Haven't had much time to post, but as a way of a quick update on how Krassi's doing, we're in the middle of a low week. After three weeks of a honeymoon of sorts after coming home, he's more or less alternated between good weeks and rough weeks. Last week we had some really sweet moments, and those were all the more precious coming after a week when it sure seemed like he really didn't like me at all. (I am, after all, not only the one who feeds him and massages his feet and snuggles him into bed at night (which, by the way, is not really his favorite thing. He tolerates it MUCH better than he did, but it's still awfully close for him), but I'm also the one who puts on his AFOs and encourages him to stand and sit properly in them, the one who brushes and flosses his teeth, and the terrible ogre who bandages up his cracked finger every night before bed so it has a chance to heal. And when I talk about a bandage, I mean a serious two-bandaid, three-layers-of-waterproof-tape-so-he's-wrapped-from-the-tip-of-his-finger-down-to-where-it-meets-his-hand kind of bandage so that 75% of the time he can't get it off by morning. I'm the one who works on stretching his inner thigh muscles knowing that if he has any articular cartiledge left that they're going to want to do surgery to replace his hip joints, and that will likely require muscle relaxants so those inner thighs don't pull them right back out of joint, and I don't want to see him on any more of those than are necessary knowing the impact it will have on his overall ability to use his muscles...)
This week, though, is the first where eating has been a struggle for him. It's a challenge to know how much I should push to get some food into him, how much I should cater to what he likes (applesauce usually goes down okay, but is not the highest in overall nutritional value), and how much do I simply back off and wait until it's not an issue? Or does he need some pushing from me to learn to be accustomed to what it means to have a feeling of being fed instead of living day in and day out for years with the ache of hunger until that becomes "normal" and anything else is difficult?
During the rough weeks we see periods of unexplained (by immediate circumstances, but likely many possible explanations if one considers his trauma-filled past) distress. Sometimes its simply low-grade whimpering, sometimes full out tears. And there is often nothing we can do at those times that visibly provides any comfort to him. In fact, it sometimes seems as though comfort in itself is distressing because it is unfamiliar.
So do we leave him to the comfort of the familiar? Or guide him through the challenge of learning a new frame of reference? And, knowing already that we have chosen to remove him from the "comfort" of his familiar, knowing how very bad that familiar was, how do we best walk this child through the process of re-learning everything he's ever known to be true??

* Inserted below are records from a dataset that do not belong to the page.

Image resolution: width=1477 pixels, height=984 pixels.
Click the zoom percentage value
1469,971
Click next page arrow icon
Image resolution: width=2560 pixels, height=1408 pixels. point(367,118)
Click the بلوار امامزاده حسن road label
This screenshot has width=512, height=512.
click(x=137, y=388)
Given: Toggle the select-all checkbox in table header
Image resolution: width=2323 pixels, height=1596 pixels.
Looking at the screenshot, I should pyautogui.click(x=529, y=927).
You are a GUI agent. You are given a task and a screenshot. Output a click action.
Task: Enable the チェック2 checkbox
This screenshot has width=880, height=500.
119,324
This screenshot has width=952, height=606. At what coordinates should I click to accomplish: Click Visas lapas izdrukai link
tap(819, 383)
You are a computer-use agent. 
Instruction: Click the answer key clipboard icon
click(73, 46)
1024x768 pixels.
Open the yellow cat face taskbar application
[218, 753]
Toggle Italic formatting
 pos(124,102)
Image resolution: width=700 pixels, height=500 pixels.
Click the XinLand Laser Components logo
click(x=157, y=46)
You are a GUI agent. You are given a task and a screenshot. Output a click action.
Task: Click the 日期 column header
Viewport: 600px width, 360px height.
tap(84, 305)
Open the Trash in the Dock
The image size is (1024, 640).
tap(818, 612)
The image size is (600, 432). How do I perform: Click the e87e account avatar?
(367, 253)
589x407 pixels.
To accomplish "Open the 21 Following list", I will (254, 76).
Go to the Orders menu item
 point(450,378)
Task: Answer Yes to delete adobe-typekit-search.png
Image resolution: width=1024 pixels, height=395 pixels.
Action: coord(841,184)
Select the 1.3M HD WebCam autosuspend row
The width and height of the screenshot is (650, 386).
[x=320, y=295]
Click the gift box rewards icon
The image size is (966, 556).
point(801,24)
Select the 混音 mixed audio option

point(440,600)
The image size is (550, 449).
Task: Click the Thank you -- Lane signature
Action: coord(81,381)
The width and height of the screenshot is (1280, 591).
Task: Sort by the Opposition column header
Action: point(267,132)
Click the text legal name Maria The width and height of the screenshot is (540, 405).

As I skim back over these words, I realize that at the surface they sound hopeless. But that is not what it lives like here. Impossible for me to figure out? Yes. Impossible, likely, for anyone (even Krassi!) to figure out? Yes!! But this is the life God has laid out for us, so we will walk it day by day, moment by moment. "Whatever he tells you to do, do it!" (John 2:5) "Work, because God is with you." (Haggai 2:4 - from our sermon this morning) "Do not be terrified, do not be discouraged, for the Lord your God will be with you wherever you go." (Joshua 1:9 - from Sunday School this morning.) These little blips hardly do justice to any one of these passages (which can just as easily be taken out of context as the one I shared last night!) but hopefully give a sampling of how we are being strengthened to take on the bigger-than-we-are task that is before us.